→ **WHAT YOU SHOULD DO**: Every line of the entries below from the one containing "Instruction: Click the" to the one containing "Task: Open the Package source dropdown", both ends included, must be written out exactly. No other line belongs in the answer.

====

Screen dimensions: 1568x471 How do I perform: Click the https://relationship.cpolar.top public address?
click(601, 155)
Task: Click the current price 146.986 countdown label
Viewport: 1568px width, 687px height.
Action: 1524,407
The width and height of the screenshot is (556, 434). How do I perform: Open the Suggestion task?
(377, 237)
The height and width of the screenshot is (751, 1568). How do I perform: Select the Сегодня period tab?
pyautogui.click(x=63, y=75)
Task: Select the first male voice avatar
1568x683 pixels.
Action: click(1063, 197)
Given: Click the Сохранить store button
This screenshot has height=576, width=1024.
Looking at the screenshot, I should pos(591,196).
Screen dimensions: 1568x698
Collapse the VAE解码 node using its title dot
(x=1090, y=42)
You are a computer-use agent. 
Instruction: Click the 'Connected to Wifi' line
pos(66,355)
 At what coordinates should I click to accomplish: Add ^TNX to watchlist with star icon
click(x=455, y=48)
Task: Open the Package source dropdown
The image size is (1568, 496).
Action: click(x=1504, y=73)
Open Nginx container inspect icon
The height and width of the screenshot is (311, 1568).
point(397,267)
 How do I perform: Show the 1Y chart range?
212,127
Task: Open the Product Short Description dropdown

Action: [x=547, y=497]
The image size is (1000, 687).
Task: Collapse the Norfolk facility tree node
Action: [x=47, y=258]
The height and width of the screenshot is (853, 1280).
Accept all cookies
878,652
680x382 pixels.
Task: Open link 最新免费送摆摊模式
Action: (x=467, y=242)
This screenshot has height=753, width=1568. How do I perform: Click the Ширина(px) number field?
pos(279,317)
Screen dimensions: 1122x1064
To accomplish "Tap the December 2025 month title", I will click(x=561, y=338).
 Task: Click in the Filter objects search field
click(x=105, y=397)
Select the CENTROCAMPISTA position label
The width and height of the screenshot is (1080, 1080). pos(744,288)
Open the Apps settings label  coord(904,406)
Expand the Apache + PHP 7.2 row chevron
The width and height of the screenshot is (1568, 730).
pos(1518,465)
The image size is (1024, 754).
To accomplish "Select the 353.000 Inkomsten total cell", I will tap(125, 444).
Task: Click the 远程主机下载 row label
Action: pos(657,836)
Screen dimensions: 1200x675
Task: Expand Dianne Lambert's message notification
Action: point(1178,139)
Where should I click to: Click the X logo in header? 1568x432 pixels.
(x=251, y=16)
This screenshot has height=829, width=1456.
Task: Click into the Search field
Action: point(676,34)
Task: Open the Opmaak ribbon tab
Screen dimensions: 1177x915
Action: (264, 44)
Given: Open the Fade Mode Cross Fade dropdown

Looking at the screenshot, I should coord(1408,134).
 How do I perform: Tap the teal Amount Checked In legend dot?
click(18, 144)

====

→ **ANSWER TO THE PROBLEM**:
Instruction: Click the 'Connected to Wifi' line
pos(66,355)
 At what coordinates should I click to accomplish: Add ^TNX to watchlist with star icon
click(x=455, y=48)
Task: Open the Package source dropdown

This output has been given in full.